在numpy中可以理解为方向,使用0,1,2…数字表示,
对于一个一维数组,只有一个0轴,
对于二维数组(shape(2,2)),有0轴和1轴,
对于三维数组(shape(2,2, 3)),有0,1,2轴
有了轴的概念之后,我们计算会更加方便,比如计算一个2维数组的平均值,必须指定是计算哪个方向上面的数字的平均值
np.arange(0,10).reshape((2,5))
, reshape中2表示0轴长度(包含数据的条数)为2, 1轴长度为5, 2X5一共10个数据
# 一维数组
arr1 = np.arange(10)
print(arr1)
print(arr1[2:5])
运行结果
[0 1 2 3 4 5 6 7 8 9]
[2 3 4]
arr[r1:r2, c1:c2]
arr[1,1] 等价 arr[1][1]
[:] 代表某个维度的数据
# 多维数组
arr2 = np.arange(12).reshape(3,4)
print(arr2)
print(arr2[1])
print(arr2[0:2, 2:])
print(arr2[:, 1:3])
运行结果
[[ 0 1 2 3]
[ 4 5 6 7]
[ 8 9 10 11]]
[4 5 6 7]
[[2 3]
[6 7]]
[[ 1 2]
[ 5 6]
[ 9 10]]
布尔值多维数组:arr[condition],condition也可以是多个条件组合。

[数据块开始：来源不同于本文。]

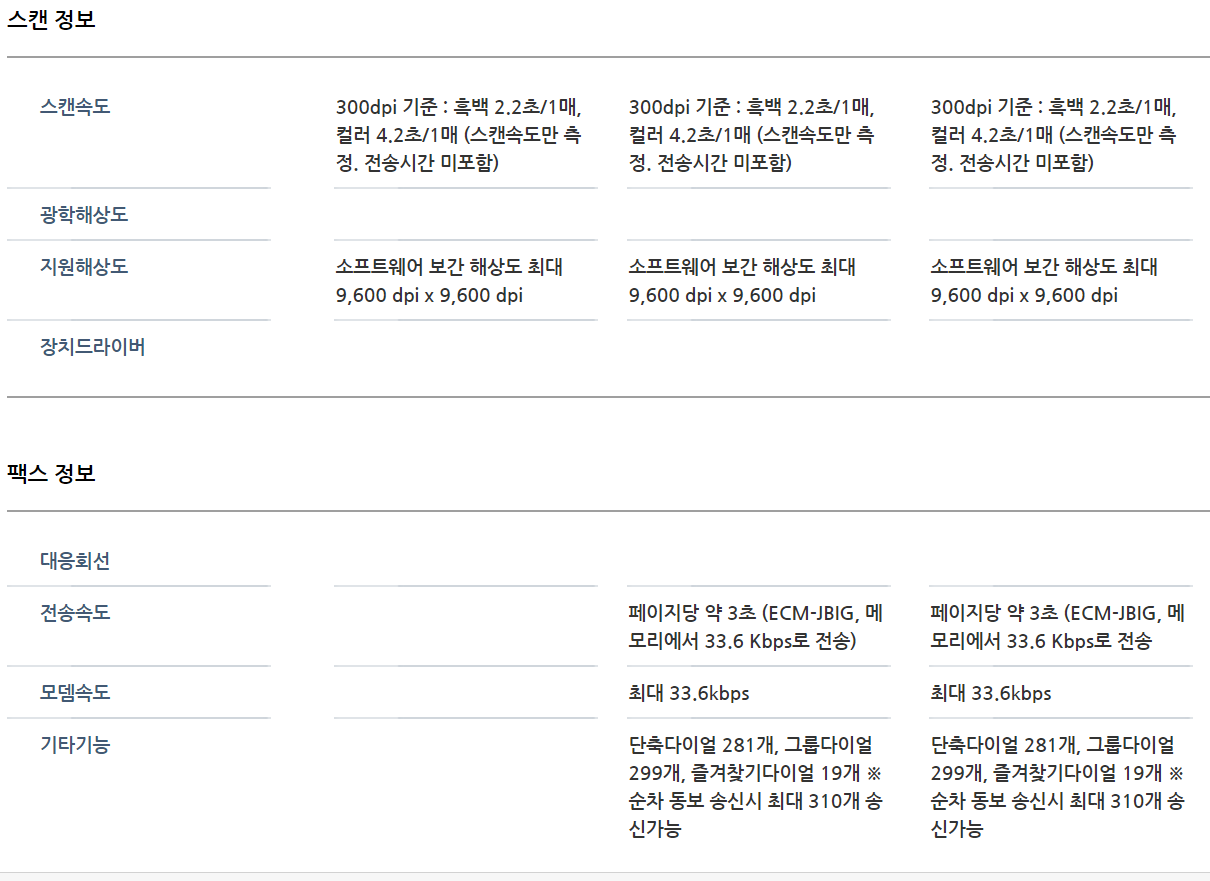
Task: Select the 스캔속도 row label
Action: click(x=75, y=106)
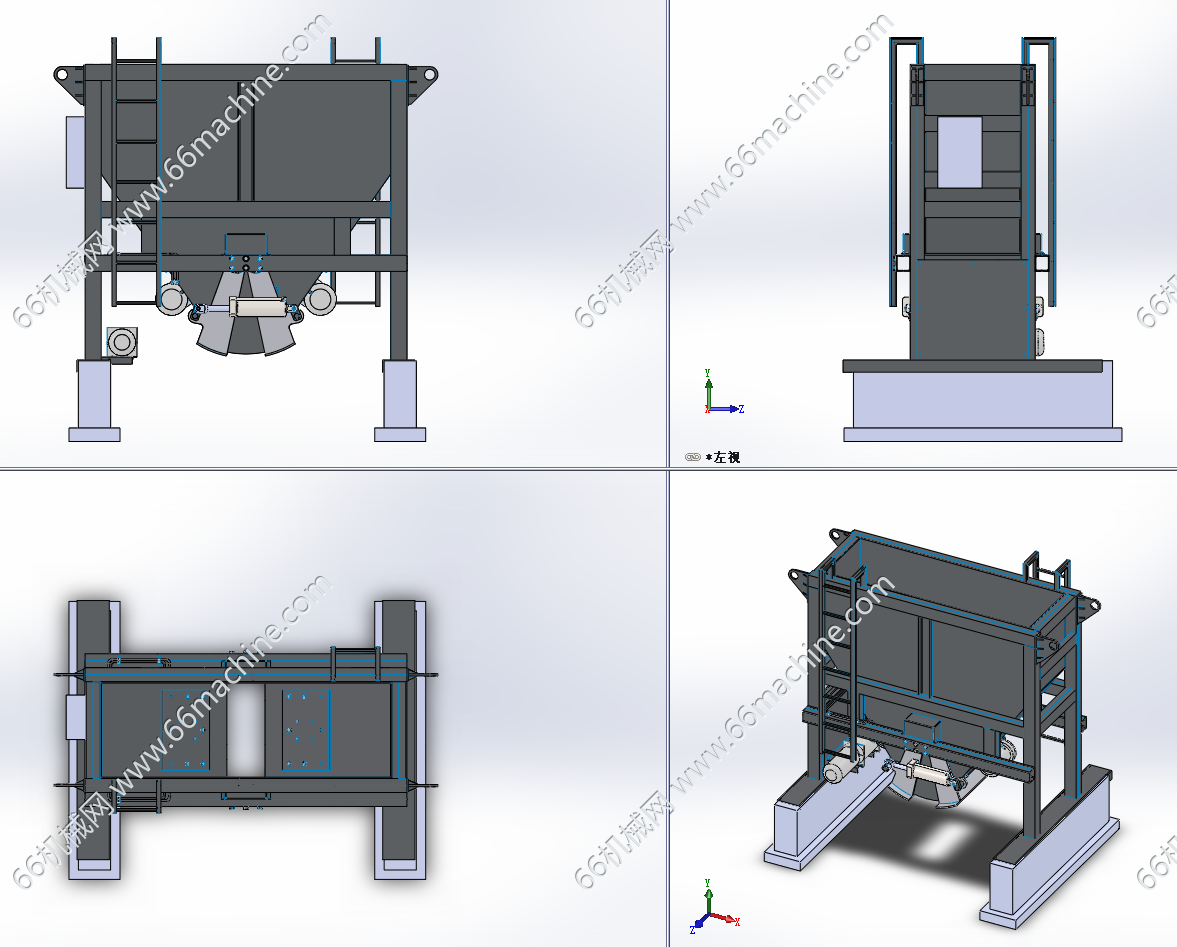Image resolution: width=1177 pixels, height=947 pixels.
Task: Click the right concrete pedestal in front view
Action: [x=399, y=395]

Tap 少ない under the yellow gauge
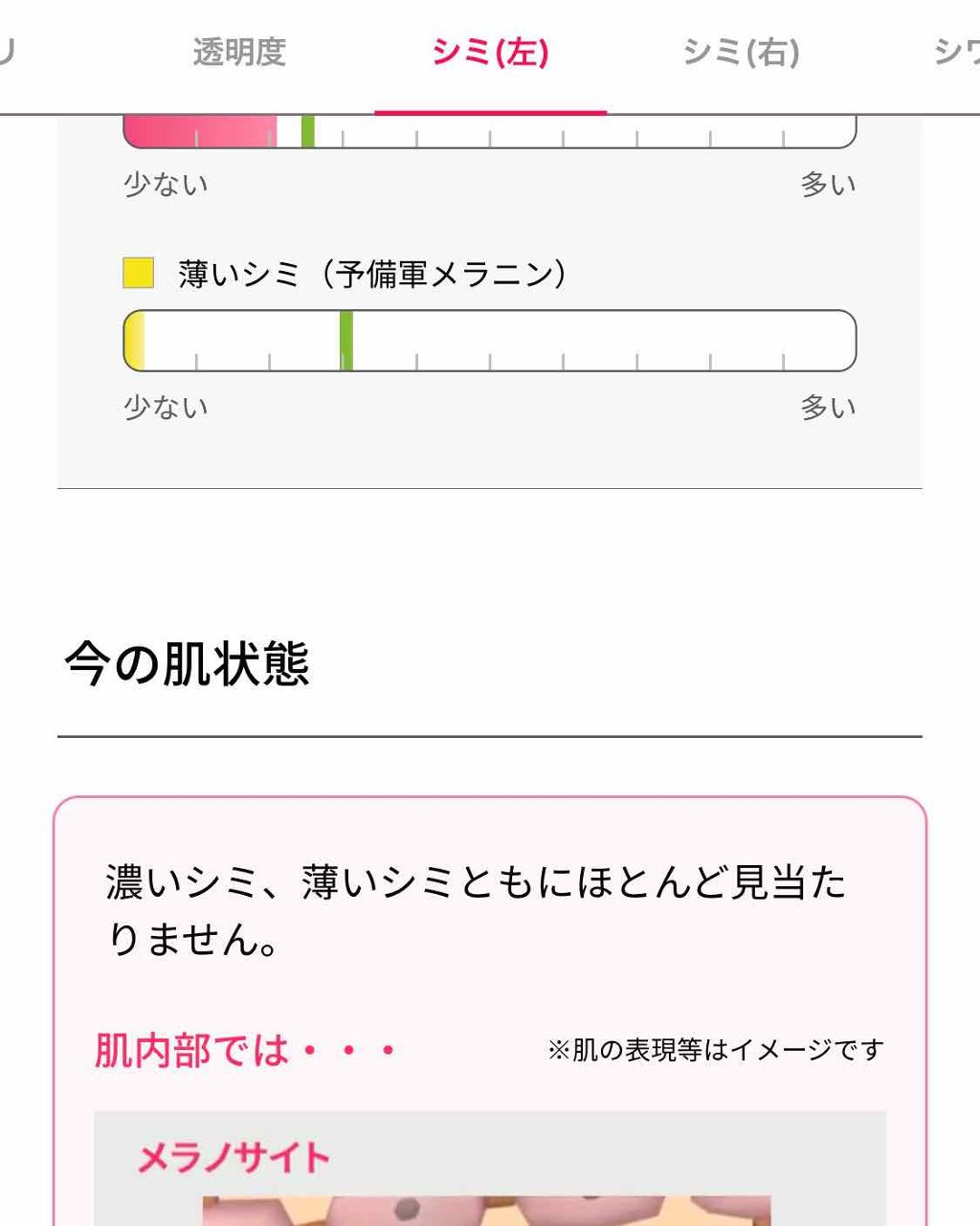click(166, 408)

注意,多个条件组合要使用 & | 连接,而不是Python的 and or。
# 条件索引
# 找出 data_arr 中 2005年后的数据
data_arr = np.random.rand(3,3)
print(data_arr)
year_arr = np.array([[2000, 2001, 2000],
[2005, 2002, 2009],
[2001, 2003, 2010]])
is_year_after_2005 = year_arr >= 2005
print(is_year_after_2005, is_year_after_2005.dtype)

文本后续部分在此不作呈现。